## Prompt A
In the Terry Tasby profile, what does AMAISE stand for?
## Prompt B
Please resume the Terry Tasby profile from the point where it stops.

## Passage for review
BEGIN
Dear friends, please meet the AMAISE-ing Terry Tasby.
As you probably know, AMAISE stands for Adaptive Music for Achievement in Inclusion and Special Education. When Terry started coming to GITC classes, there was no such thing. Dedicated and caring teachers like her are the reason we took on the charge of developing a distinct and comprehensive approach to adapting music instruction for students whose needs span a wide array of medical, cognitive, behavioral, neurological and psychological conditions.
My name is Gail Wingfield and I am the Programs Manager for Guitars and Ukes in the Classroom. At the GITC AMAISE conference in October, I had the opportunity to chat at length with special education teacher Terry Tasby. She works with special needs preschoolers in the Los Angeles Unified School District and is passionate about making a difference for her students, her school, and her community. Even though the recent conference was for teachers in San Diego Unified, Terry made the journey to join teachers here and help out.
END
## Provided records
BEGIN
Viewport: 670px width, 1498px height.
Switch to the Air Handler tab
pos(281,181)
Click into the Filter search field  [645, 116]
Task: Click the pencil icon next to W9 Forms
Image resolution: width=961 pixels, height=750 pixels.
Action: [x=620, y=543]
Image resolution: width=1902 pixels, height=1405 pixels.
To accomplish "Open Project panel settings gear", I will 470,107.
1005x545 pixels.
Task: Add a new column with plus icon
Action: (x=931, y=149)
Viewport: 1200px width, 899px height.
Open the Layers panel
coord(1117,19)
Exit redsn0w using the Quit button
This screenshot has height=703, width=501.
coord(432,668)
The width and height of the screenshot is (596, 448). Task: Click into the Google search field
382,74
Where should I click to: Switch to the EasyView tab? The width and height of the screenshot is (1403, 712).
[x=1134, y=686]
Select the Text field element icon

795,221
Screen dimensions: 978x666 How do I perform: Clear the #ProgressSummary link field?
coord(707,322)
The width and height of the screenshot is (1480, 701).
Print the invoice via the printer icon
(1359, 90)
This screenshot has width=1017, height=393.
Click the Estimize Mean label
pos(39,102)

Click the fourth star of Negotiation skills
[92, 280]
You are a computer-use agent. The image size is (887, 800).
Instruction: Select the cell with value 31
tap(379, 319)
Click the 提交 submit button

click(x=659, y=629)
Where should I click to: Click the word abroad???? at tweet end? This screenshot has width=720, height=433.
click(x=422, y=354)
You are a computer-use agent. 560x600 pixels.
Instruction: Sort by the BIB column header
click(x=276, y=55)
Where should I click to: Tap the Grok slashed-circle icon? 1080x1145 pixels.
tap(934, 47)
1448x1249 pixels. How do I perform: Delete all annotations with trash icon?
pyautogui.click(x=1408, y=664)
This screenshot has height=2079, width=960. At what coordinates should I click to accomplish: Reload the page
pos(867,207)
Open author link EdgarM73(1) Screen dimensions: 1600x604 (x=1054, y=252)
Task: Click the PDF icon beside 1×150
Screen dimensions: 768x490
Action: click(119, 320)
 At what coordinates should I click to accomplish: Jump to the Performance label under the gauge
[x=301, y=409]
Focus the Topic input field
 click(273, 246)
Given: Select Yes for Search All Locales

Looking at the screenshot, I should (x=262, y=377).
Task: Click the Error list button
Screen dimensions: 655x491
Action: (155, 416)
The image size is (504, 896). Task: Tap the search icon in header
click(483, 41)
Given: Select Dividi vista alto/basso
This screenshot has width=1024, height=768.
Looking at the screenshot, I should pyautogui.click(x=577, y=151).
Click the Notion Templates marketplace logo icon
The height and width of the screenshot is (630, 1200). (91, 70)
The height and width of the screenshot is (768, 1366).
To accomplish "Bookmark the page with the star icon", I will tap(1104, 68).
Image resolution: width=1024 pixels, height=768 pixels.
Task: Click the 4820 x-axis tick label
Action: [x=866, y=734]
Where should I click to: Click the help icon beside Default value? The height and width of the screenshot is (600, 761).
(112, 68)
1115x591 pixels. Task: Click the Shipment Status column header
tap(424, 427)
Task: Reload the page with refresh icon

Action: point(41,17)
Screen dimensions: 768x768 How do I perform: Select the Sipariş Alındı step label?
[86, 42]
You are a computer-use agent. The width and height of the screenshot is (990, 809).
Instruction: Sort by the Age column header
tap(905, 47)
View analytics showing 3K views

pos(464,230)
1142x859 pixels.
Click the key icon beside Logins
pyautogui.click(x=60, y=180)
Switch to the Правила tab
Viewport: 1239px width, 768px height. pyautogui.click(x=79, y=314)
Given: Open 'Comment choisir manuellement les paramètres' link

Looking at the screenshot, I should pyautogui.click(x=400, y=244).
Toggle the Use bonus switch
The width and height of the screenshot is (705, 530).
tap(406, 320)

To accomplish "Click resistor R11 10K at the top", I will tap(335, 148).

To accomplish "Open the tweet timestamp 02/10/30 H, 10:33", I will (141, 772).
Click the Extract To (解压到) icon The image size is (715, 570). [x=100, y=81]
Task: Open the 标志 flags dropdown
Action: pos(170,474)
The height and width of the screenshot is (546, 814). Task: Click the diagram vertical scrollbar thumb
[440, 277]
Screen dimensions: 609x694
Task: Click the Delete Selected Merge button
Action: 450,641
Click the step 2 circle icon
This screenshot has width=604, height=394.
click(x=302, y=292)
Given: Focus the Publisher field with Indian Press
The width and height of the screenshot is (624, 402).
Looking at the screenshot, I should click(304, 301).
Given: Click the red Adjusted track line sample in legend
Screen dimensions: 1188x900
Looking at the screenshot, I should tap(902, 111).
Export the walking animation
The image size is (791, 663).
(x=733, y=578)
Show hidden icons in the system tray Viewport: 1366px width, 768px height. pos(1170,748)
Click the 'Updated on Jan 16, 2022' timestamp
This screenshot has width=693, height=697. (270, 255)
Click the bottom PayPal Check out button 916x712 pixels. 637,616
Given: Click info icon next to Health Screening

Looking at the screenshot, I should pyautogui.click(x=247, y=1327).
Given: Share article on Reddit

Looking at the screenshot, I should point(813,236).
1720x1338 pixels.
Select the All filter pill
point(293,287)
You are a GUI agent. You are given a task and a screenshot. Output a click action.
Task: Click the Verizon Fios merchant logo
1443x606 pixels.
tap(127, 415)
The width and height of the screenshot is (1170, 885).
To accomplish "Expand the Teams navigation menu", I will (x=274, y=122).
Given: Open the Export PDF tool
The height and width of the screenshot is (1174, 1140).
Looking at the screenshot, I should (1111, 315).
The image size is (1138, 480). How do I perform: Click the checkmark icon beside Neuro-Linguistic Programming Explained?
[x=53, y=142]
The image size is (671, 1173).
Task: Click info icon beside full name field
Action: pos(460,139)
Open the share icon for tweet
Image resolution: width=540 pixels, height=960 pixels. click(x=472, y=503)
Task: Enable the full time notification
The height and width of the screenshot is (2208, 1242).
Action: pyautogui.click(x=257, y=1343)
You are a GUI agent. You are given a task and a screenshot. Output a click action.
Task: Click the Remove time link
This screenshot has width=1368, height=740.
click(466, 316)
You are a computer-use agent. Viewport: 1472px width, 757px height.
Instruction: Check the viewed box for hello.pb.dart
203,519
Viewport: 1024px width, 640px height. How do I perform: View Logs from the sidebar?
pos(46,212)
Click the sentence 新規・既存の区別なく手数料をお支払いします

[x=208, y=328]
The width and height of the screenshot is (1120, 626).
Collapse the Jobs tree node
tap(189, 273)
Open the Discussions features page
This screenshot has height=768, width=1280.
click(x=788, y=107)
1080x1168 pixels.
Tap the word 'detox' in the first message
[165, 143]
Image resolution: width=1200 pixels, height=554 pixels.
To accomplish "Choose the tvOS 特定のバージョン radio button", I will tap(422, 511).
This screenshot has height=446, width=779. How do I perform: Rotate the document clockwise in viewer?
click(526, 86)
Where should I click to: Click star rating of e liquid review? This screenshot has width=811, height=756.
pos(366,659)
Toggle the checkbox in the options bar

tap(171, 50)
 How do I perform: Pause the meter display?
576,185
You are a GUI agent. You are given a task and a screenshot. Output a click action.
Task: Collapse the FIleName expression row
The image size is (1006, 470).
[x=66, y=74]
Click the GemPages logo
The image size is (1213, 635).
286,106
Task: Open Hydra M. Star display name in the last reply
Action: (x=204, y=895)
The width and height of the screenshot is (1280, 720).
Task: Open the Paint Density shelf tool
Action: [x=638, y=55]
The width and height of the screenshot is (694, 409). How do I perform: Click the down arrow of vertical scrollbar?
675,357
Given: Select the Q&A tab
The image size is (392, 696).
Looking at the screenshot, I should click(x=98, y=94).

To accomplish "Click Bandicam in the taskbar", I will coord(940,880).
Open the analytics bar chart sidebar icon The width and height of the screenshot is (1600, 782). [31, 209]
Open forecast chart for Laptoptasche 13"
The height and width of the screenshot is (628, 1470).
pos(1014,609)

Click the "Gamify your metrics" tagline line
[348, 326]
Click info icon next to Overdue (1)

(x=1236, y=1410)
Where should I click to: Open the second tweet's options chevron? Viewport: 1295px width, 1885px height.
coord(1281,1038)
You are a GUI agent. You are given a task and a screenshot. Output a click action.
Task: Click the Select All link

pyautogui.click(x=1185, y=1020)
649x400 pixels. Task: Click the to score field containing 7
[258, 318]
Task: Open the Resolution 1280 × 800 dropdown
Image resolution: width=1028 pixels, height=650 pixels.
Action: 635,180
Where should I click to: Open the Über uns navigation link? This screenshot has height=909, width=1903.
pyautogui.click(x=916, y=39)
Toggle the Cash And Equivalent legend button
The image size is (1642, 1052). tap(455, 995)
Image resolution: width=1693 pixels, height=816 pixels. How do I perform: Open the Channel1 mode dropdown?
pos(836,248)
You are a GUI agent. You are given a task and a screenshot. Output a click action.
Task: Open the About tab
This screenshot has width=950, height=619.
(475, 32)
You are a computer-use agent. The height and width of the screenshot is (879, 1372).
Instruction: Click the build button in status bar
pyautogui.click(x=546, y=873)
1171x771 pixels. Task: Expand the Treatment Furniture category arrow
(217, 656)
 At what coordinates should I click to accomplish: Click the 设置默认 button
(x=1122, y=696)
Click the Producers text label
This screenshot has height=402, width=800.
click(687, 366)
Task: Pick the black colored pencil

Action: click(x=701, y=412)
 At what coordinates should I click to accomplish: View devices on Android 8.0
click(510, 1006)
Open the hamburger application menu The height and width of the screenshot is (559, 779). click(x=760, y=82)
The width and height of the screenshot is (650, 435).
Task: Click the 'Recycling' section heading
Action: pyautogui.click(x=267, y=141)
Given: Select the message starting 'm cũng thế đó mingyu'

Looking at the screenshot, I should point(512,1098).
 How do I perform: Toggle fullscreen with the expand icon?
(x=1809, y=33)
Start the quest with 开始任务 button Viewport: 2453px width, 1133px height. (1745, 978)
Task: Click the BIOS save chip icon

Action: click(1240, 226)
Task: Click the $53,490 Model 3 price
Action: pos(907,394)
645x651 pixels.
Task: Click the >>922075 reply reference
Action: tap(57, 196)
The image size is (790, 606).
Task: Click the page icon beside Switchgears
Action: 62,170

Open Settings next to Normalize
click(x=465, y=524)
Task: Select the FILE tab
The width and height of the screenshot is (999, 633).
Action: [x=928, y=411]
END
## Task answer A
Adaptive Music for Achievement in Inclusion and Special Education.

## Task answer B
GITC Founder, Director Jess Baron introduced me to Terry and asked that I get to know her better. "She is always here with a smile, ready to learn, explore and assist, " Jess told me. "Let's find out where all that passion and dedication comes from. Terry is very special!" Fortunately the conference, funded in part by the National Endowment for the Arts gave me a chance to watch Terry in action and visit with her at length.
When I asked Terry how she became a Special Education teacher she laughed and said that throughout her career she always comes to something “backside first” - she takes an unconventional path to arrive where she is meant to be. We find this is the case with many people who become special educators, resource teachers or music therapists. They tend to discover the importance of the work and their own propensity to innovate.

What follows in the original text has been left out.